(DATA RECORDS):
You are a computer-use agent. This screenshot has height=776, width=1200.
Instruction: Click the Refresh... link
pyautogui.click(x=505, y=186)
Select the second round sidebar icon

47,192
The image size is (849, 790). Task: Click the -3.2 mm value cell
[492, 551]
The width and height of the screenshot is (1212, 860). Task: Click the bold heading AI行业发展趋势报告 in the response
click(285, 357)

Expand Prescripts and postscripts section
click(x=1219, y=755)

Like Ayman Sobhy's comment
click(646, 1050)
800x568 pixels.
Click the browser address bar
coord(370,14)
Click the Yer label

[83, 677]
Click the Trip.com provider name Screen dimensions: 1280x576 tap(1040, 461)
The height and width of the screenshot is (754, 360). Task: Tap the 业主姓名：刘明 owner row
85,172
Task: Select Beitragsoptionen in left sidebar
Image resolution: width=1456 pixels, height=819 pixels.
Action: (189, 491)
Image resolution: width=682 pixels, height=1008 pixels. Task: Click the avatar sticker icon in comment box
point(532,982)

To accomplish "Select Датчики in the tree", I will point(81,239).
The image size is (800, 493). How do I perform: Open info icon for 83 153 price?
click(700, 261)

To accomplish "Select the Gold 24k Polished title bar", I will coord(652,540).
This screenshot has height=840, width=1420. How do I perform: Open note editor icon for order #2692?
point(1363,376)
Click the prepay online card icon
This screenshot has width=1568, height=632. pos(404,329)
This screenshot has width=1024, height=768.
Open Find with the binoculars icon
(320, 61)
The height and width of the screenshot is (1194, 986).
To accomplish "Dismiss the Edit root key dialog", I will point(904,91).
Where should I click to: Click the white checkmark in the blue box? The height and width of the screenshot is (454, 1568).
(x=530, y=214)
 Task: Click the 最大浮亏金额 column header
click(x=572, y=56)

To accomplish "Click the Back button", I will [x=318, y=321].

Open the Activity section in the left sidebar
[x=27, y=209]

(TASK DESCRIPTION):
In the data above, find the line containing "Click the prepay online card icon", then copy it and every later line exactly.

(SOLUTION FOR THIS EXERCISE):
Click the prepay online card icon
This screenshot has width=1568, height=632. pos(404,329)
This screenshot has width=1024, height=768.
Open Find with the binoculars icon
(320, 61)
The height and width of the screenshot is (1194, 986).
To accomplish "Dismiss the Edit root key dialog", I will point(904,91).
Where should I click to: Click the white checkmark in the blue box? The height and width of the screenshot is (454, 1568).
(x=530, y=214)
 Task: Click the 最大浮亏金额 column header
click(x=572, y=56)

To accomplish "Click the Back button", I will [x=318, y=321].

Open the Activity section in the left sidebar
[x=27, y=209]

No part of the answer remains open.